Quel que fût l’enthousiasme provoqué par ce phénomène, celui-ci n’avait rien de surnaturel puisque, de nos jours, il se reproduit fréquemment dans diverses régions et sous toutes les latitudes. Sans même sortir de la vallée du Nil, à Karnak, à Philæ, dans les carrières de granit de Syène, les membres de la commission d’Egypte ont, au soleil levant, entendu un bruit semblable.

En Asie, dans la péninsule du Sinaï, le voyageur qui passe à Djebel Nakous (montagne des cloches), l’une des gorges du mont Serbal, perçoit un son qui rappelle tantôt celui d’un orgue, tantôt celui d’une flûte lointaine[2].

En Europe, sur le versant méridional des Pyrénées, aux environs de la Maladetta, dès que le soleil se lève, on entend un murmure plaintif, continu, que les habitans du pays appellent les matines de la Maudite[3].

De Humboldt rapporte qu’en Amérique, sur les rochers des bords de l’Orénoque, on entend parfois, au lever du soleil, des bruits souterrains, analogues à des sons d’orgues et que les missionnaires européens ont appelés laxas de musique (musique des rochers). La raison d’être de ces phénomènes, dont le changement de température est la cause principale, a été scientifiquement expliquée. Il en est de même pour la statue de Memnon. John Herschell attribue la cause de sa sonorité aux dilatations et aux expansions pyrométriques de la matière hétérogène dont elle est formée[4]. En d’autres termes, la Voix divine était produite par l’ébranlement vibratoire que causaient les premiers rayons de soleil en chassant énergiquement l’humidité dont la roche s’était imprégnée pendant la nuit.

Il ne saurait donc y avoir supercherie dans un fait aussi naturel. Cependant quelques savans modernes ont voulu l’interpréter d’une manière différente.
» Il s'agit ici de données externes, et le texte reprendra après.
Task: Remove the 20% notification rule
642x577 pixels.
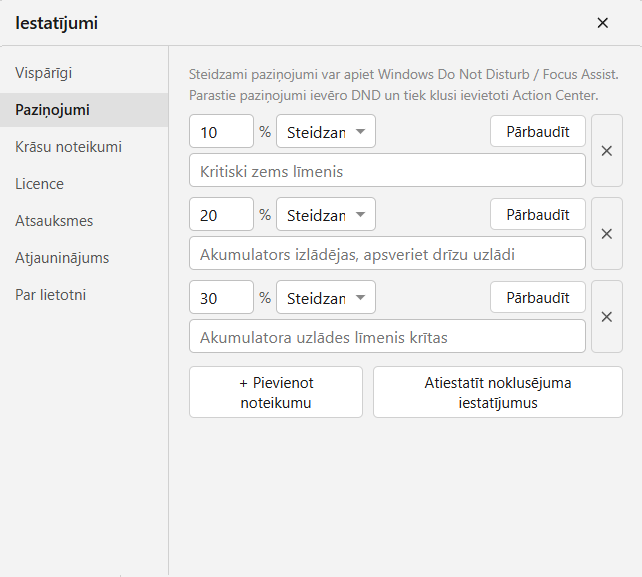Action: pyautogui.click(x=607, y=234)
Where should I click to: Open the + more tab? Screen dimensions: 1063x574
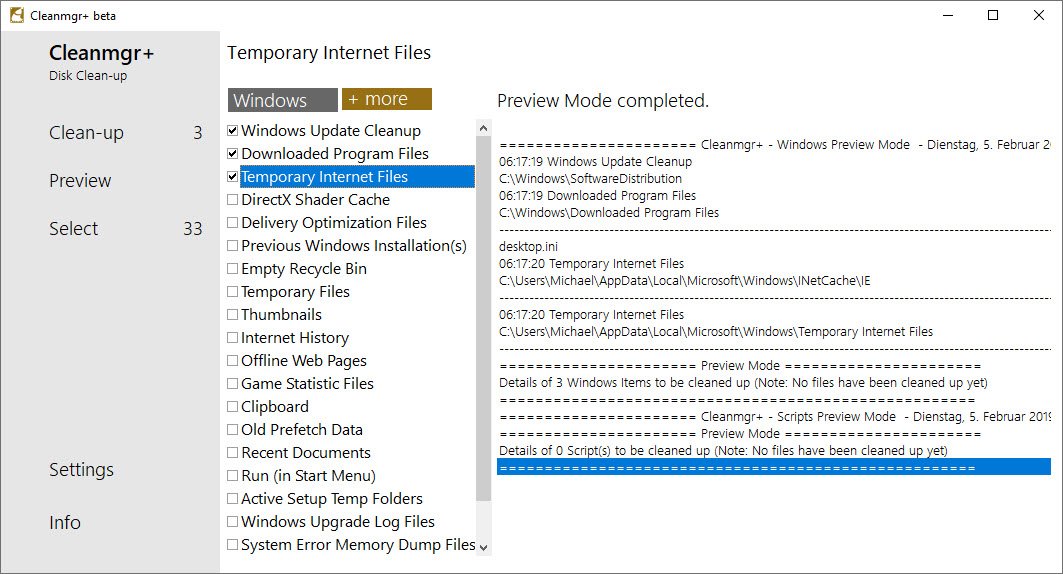pos(386,99)
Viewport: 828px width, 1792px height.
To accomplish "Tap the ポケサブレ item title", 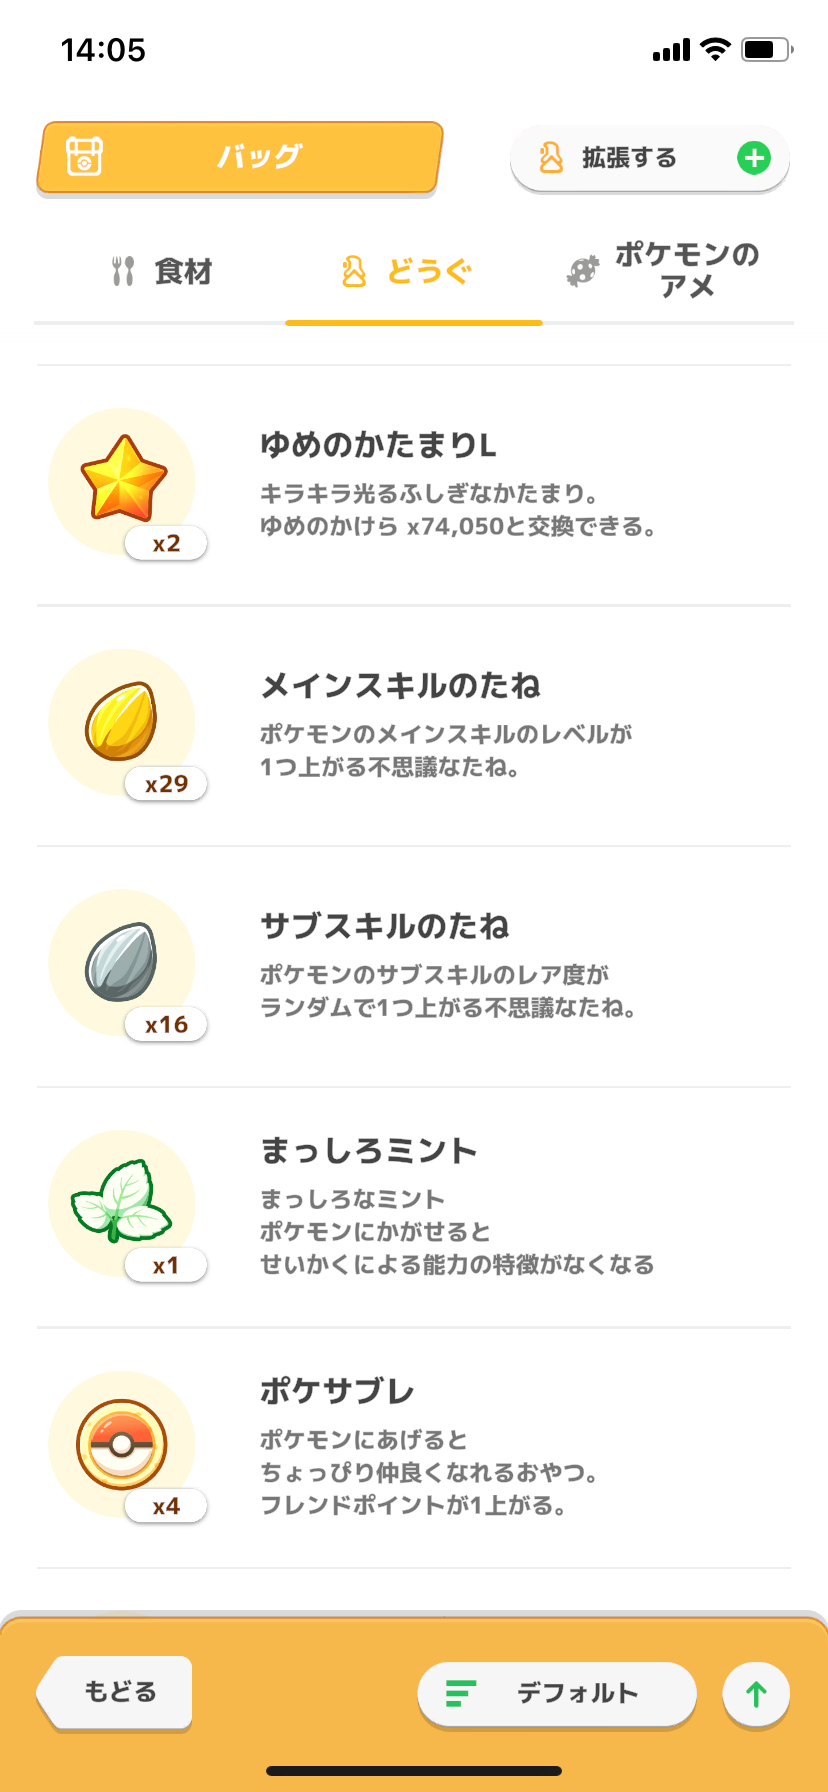I will point(337,1391).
Prétextant l’habileté des anciens dans l’art de fabriquer les androïdes, certains ont prétendu que l’un de ces engins avait, sans doute, été enfermé dans l’intérieur de la statue et ont voulu y voir un mécanisme dans le genre de celui qui animait, soit les théraphims des Hébreux, soit les

  1. Du vers 248 au vers 250.
  2. Elisée Reclus, Géographie, t. IX, p. 718.
  3. Revue Britannique, mars-avril 1830. La Maudite, p. 297.
  4. Asiatic Journal, décembre 1832, p. 360.